- _PROBLEM DETAILS_:
Print the entries exactly as they appear, and omit any images.

Segment Start: AVAILABLE DATA

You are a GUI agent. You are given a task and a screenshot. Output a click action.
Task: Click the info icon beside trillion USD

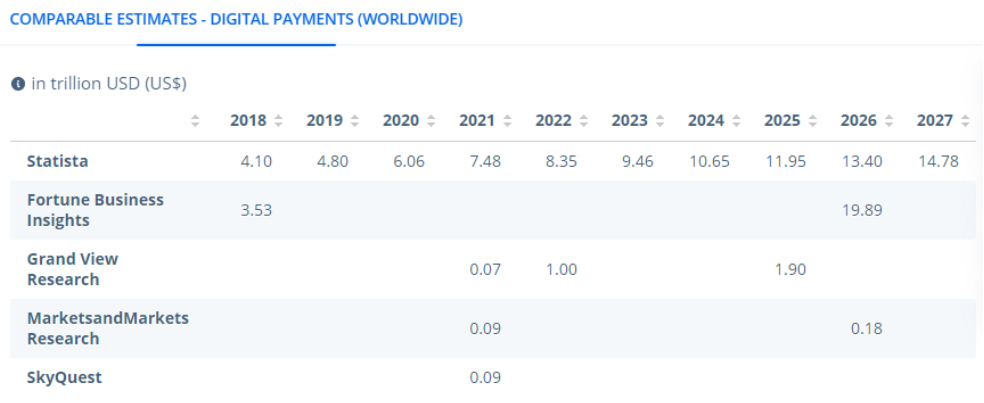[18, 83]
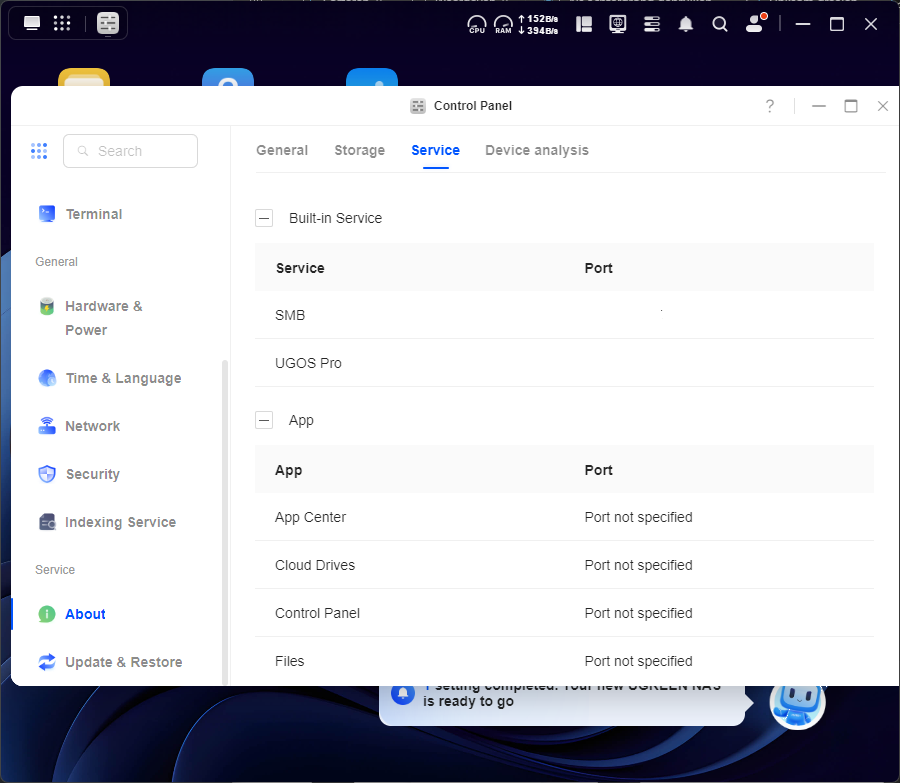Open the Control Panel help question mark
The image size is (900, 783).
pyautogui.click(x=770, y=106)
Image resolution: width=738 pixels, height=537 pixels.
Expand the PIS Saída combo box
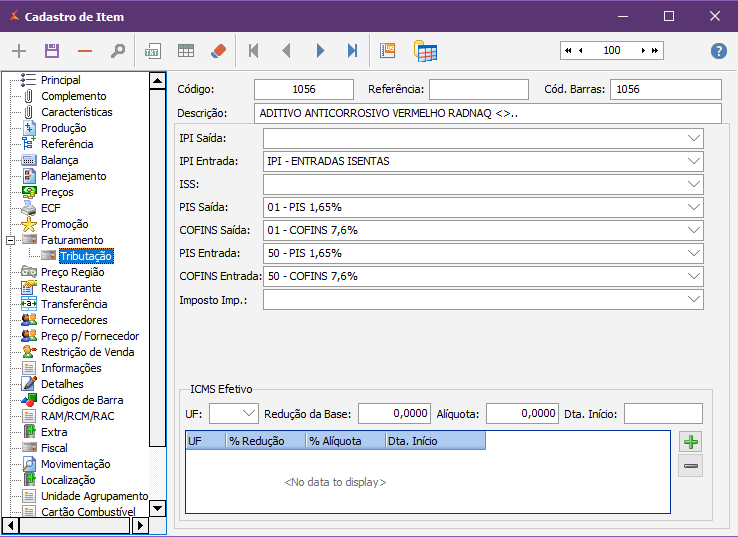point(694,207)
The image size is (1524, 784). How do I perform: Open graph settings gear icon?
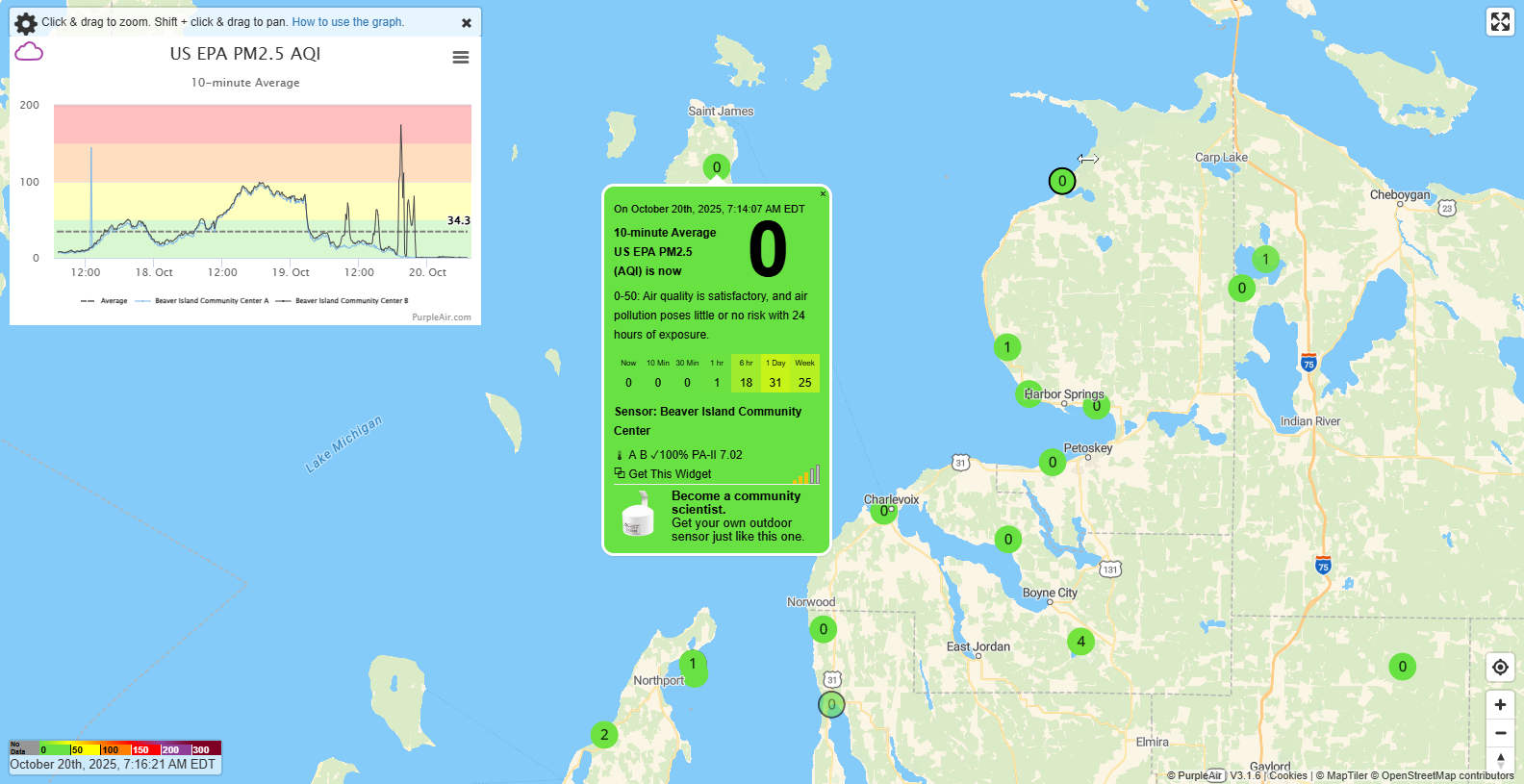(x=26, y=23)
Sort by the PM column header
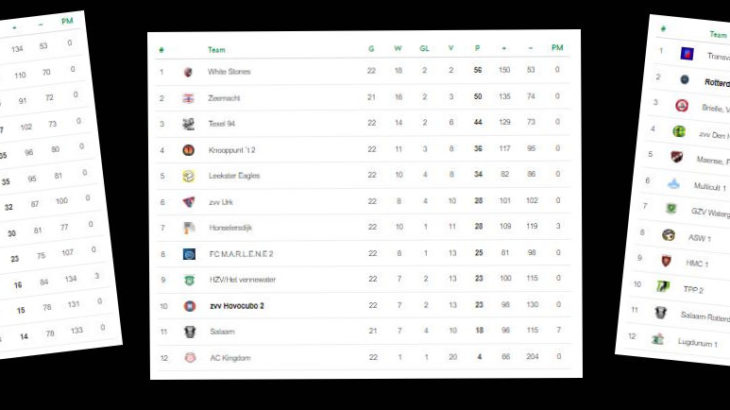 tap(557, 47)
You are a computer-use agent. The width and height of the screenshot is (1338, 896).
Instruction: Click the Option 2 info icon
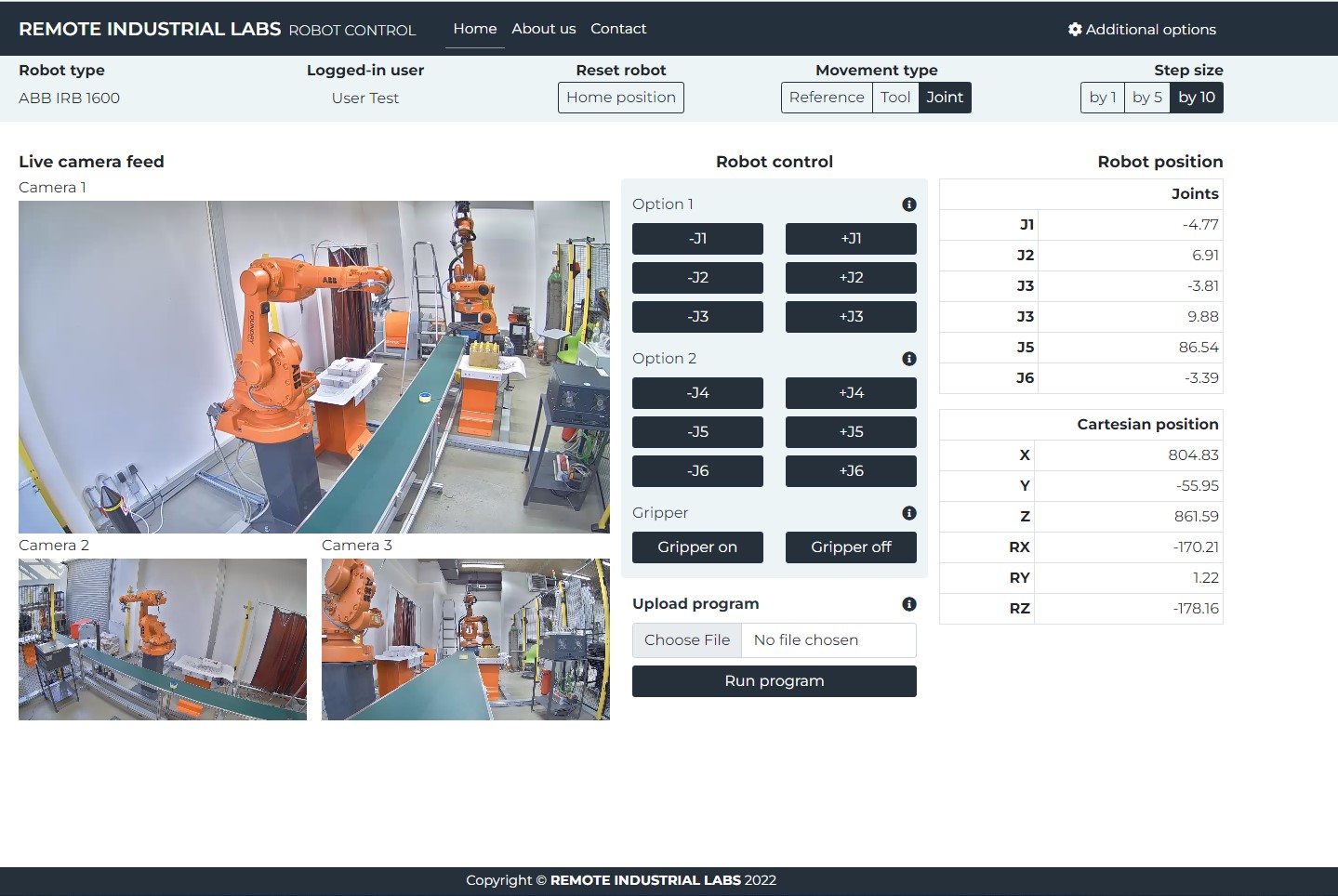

Segment End: AVAILABLE DATA

- _OUTPUT FOR THIS EXERCISE_:
You are a GUI agent. You are given a task and a screenshot. Output a click action.
Task: Click the info icon beside trillion USD

[18, 83]
Open the Control Panel help question mark
The image size is (900, 783).
pyautogui.click(x=770, y=106)
Image resolution: width=738 pixels, height=537 pixels.
Expand the PIS Saída combo box
point(694,207)
The image size is (1524, 784). How do I perform: Open graph settings gear icon?
(x=26, y=23)
Sort by the PM column header
 tap(557, 47)
You are a computer-use agent. The width and height of the screenshot is (1338, 896).
Instruction: Click the Option 2 info icon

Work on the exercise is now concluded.